昭和61年

年次経済報告

国際的調和をめざす日本経済

昭和61年8月15日

経済企画庁


[目次] [年次リスト]

第2章 新しい産業発展の潮流

  (はじめに)

  我が国の経常収支黒字は昭和58年以降年々大幅に拡大し,60年度には550億ドルに達した。このような不均衡の拡大とともに,これまでは個別商品の貿易摩擦に止まっていた海外との経済摩擦も,商品貿易における摩擦品目が増加してきたことに加え,技術貿易,一部サービス分野へも波及するなどその対象が広範化してきている。また,アメリカに限らずECや途上国からの輸入拡大要求が強まるなど地域的にも広がりを示しており,かつてない深刻なものとなりつつある。このため,海外からは,我が国経済構造を問題とする声や国際経済への貢献を求める声が強まっている。

  こうした中で,我が国としては,内需主導型の経済成長を図るとともに国際的に調和のとれた産業構造への転換によって今日の不均衡を是正して,豊かな国民生活の実現を目指していく必要がある。
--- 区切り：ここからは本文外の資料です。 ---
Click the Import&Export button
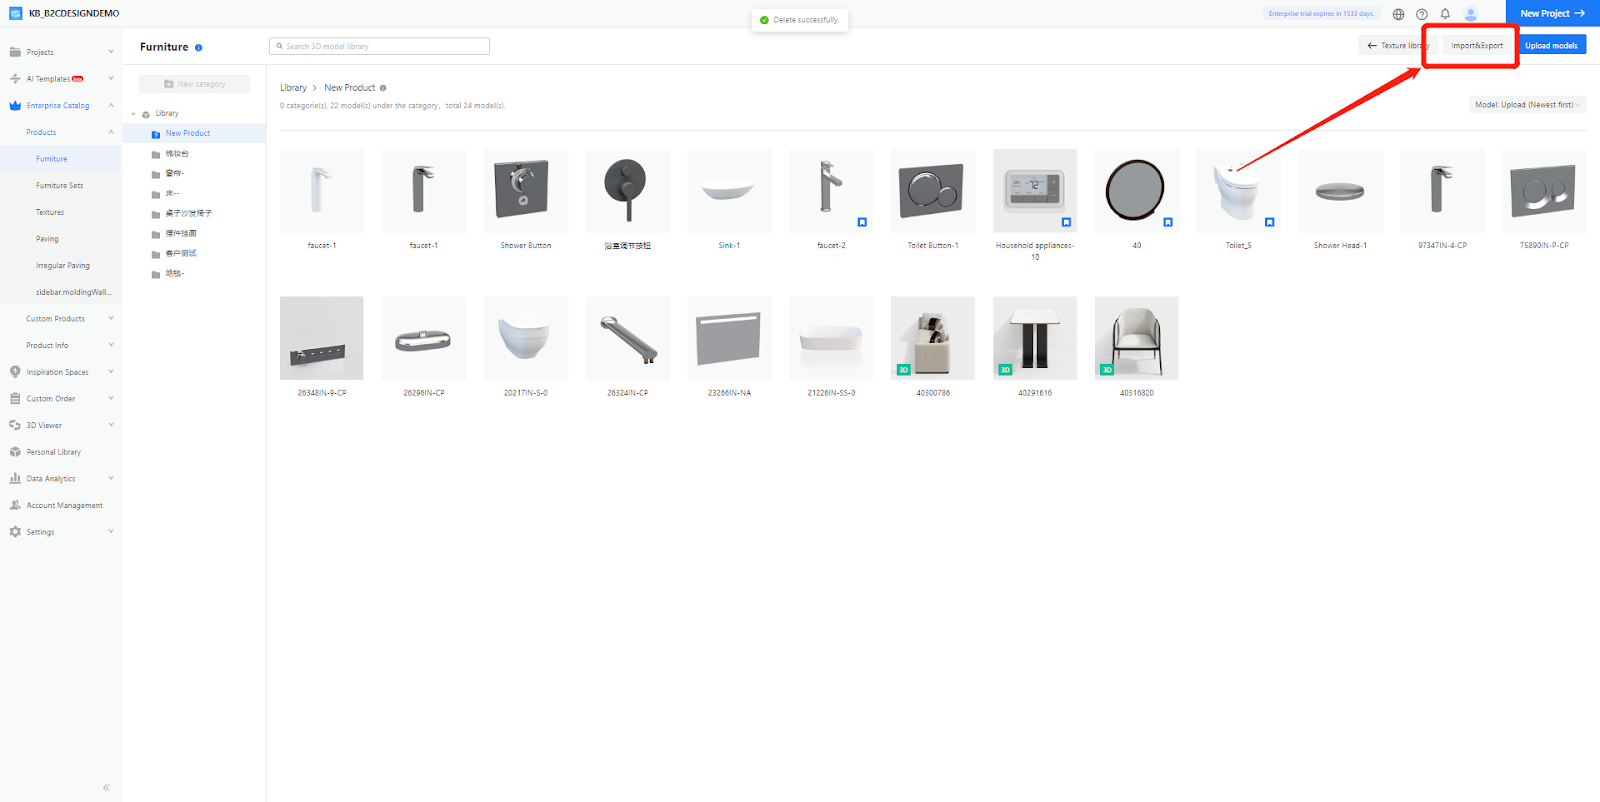The image size is (1600, 802). click(1477, 46)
  本章では,こうした問題意識の下で,第1節では,現在の国際間の大幅な経常収支不均衡が生じた背景を世界全体の動きの中で位置付け,その要因が内外成長率格差や為替レートとともに,経済構造に根ざすものであることを示すとともに,第2節では,我が国の黒字を生み出しがちな体質についてみた後,その体質が貿易環境の変化の下で次第に是正される方向に変わりつつあることについて分析する。第3節では,そのような中長期的変化の下で,今後成長を支えていく源泉として新たな成長の分野とそれを支える技術革新,企業組織の変化等について概観し,新しい産業発展の構図を探る。